岸田文雄首相と、尹錫悦(ユン・ソンニョル)大統領が3月の首脳会談で関係正常化した背景に、バイデン政権の働きかけがあったのか。
29日の日韓財務対話には、鈴木俊一財務相と、韓国の秋慶鎬(チュ・ギョンホ)経済副首相兼企画財政相が参加する。スワップ協定の再開は主要議題の1つとなるという。
日韓スワップ協定は、1997年のアジア通貨危機に韓国も巻き込まれた教訓から結ばれた。2015年に、「反日」姿勢を強めた朴槿恵(パク・クネ)政権側から「協定延長は不要」との声が出て、打ち切られた。経済危機に陥る可能性のある韓国にメリットがあるが、日本にはない。
また、日本政府は27日、韓国を輸出手続き上優遇する「グループA」に再指定するための政令改正を閣議決定した。来月21日に施行する。今回の再指定については、いわゆる「元徴用工」問題をめぐる韓国側の解決策を受けた動きと報じる向きもあるが、これはおかしい。
安倍晋三政権時代の日本政府が19年、韓国を「グループA」から除外したのは、大量破壊兵器に転用可能な戦略物資について、韓国側の輸出管理に疑わしい事案が続出したためだ。

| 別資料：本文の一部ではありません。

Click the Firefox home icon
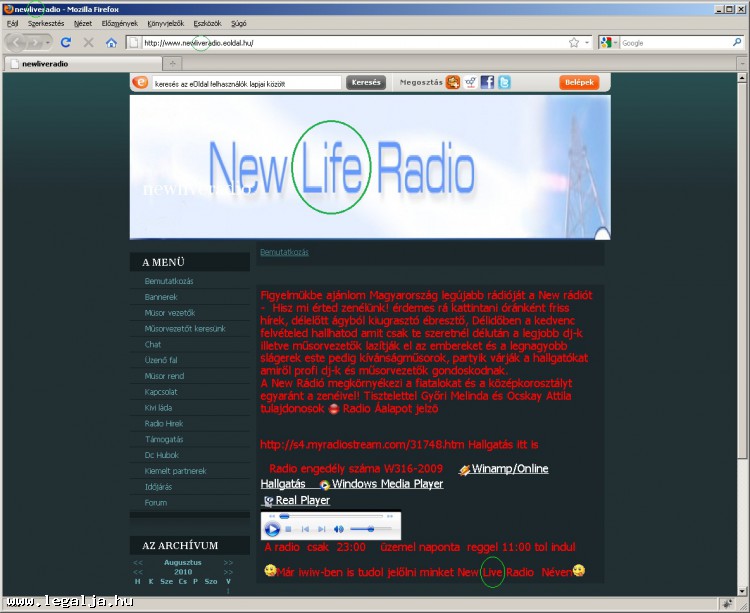Viewport: 750px width, 613px height. [x=111, y=43]
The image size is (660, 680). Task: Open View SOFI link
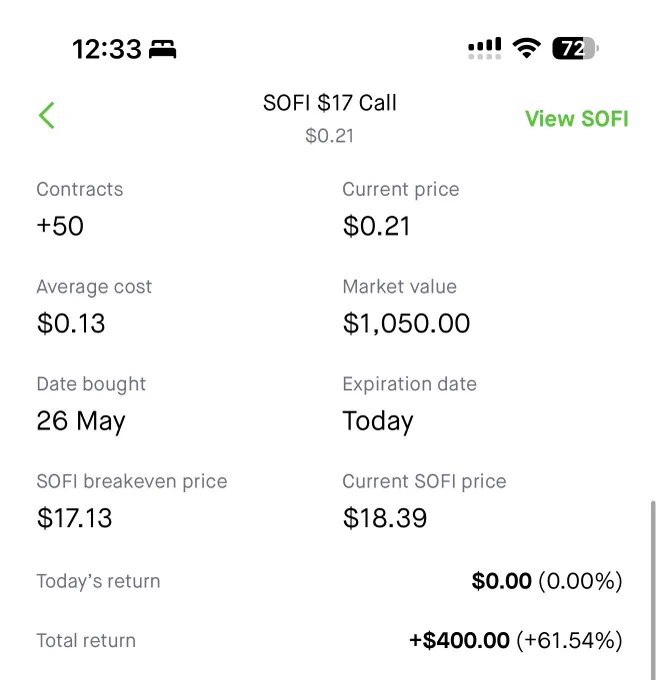(576, 119)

安倍氏に近い西村康稔経産相は27日の記者会見で、「今後も政策対話を継続し、第三国への不適切な輸出などの問題が生じた場合は適切な対応を求めたい」と語った。
ただ、バイデン政権は単純に歓迎しているようだ。
エマニュエル大使は27日、「輸出手続き簡略化の優遇措置対象国に韓国を復帰させることを日本政府が決定しました。岸田首相が示してくださったのは、この地域がまさに必要とするリーダーシップです」「米国の同盟国である日韓は、政治的駆け引きよりも目的を重視し、共有する繁栄のために共通の価値観を推進しているのです」とツイートした。
同氏は、LGBT法をめぐっても、発信が目立った。
福井県立大学の島田洋一名誉教授は「岸田政権は『米国の言いなり』のように見える。バイデン氏は誇れる外交的成果が少ないとされ、『岸田政権を導いた』という宣伝をしたい思惑もあるだろう。日本でのLGBT法成立については、米民主党内で評価する声もあると聞く。岸田政権が現状の外交姿勢を続ければ、中国やロシアなどにも『岸田政権は強く背中を押せば動かせる』とのイメージを与えかねない。悪い波及効果が懸念される」と語った。